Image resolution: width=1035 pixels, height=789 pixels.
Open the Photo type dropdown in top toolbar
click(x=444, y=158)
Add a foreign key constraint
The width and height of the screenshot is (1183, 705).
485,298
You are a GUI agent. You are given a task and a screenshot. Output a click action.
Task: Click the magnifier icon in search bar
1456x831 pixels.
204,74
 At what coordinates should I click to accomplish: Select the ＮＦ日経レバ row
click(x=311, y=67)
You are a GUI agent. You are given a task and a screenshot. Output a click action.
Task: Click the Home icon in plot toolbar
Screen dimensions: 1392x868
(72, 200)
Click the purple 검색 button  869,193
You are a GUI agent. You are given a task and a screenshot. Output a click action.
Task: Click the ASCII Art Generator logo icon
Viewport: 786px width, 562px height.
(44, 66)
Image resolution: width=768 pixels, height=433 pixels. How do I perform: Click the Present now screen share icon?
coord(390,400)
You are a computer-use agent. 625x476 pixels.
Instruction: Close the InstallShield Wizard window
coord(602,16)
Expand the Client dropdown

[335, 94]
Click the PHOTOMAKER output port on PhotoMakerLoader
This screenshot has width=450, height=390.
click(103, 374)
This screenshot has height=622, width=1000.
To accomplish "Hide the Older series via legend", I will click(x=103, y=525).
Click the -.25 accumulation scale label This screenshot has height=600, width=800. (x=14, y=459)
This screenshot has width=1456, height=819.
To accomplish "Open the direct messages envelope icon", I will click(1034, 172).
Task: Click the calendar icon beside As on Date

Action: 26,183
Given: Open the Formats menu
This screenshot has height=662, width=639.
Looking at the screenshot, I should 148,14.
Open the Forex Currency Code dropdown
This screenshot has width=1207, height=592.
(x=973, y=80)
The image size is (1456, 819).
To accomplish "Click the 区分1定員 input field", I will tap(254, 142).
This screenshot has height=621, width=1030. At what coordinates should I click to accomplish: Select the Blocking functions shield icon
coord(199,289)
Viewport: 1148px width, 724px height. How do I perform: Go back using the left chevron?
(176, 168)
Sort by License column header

==*==

Retype word for word everything in the listing above from the line that holds "This screenshot has width=1456, height=819." down to the line that holds "Given: Open the Formats menu". Keep both end lines and leave out the rest.

This screenshot has width=1456, height=819.
To accomplish "Open the direct messages envelope icon", I will click(1034, 172).
Task: Click the calendar icon beside As on Date

Action: 26,183
Given: Open the Formats menu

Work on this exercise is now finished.